Item-finding listing>
====

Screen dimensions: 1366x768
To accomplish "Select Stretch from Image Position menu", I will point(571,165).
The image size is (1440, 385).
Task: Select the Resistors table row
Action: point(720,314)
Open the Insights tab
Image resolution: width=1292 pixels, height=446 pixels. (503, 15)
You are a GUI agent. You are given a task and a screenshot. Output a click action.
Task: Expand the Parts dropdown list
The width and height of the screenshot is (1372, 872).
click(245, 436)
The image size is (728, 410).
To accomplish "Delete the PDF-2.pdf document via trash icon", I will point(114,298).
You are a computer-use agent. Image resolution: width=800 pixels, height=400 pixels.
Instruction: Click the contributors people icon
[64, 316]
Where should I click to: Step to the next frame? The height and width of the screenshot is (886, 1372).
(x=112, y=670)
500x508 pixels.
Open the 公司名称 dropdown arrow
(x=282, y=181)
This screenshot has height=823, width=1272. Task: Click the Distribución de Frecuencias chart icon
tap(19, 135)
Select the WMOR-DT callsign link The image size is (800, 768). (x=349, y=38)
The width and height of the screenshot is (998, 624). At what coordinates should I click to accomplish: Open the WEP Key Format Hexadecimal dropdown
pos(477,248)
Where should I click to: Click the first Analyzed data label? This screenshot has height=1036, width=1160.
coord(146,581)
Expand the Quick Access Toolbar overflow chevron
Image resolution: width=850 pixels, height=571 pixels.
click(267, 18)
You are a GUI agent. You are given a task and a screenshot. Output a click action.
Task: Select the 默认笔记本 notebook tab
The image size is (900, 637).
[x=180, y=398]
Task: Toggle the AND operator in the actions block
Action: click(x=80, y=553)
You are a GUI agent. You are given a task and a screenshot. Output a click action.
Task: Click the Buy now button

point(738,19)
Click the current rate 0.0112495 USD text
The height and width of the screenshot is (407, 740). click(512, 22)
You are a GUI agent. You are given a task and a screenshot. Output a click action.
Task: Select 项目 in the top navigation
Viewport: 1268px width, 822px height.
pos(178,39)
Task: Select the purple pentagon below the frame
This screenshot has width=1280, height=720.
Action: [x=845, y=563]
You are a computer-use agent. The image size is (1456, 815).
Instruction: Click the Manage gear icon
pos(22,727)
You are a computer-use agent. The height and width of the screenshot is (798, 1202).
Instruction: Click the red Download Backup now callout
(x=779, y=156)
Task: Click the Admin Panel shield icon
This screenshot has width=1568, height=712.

====

Express the listing from its first line through the line containing "I will point(114,298)." as a JSON list of strings, with one string per line and blank lines omitted.

Solution to this problem>
[
  "Screen dimensions: 1366x768",
  "To accomplish \"Select Stretch from Image Position menu\", I will point(571,165).",
  "The image size is (1440, 385).",
  "Task: Select the Resistors table row",
  "Action: point(720,314)",
  "Open the Insights tab",
  "Image resolution: width=1292 pixels, height=446 pixels. (503, 15)",
  "You are a GUI agent. You are given a task and a screenshot. Output a click action.",
  "Task: Expand the Parts dropdown list",
  "The width and height of the screenshot is (1372, 872).",
  "click(245, 436)",
  "The image size is (728, 410).",
  "To accomplish \"Delete the PDF-2.pdf document via trash icon\", I will point(114,298)."
]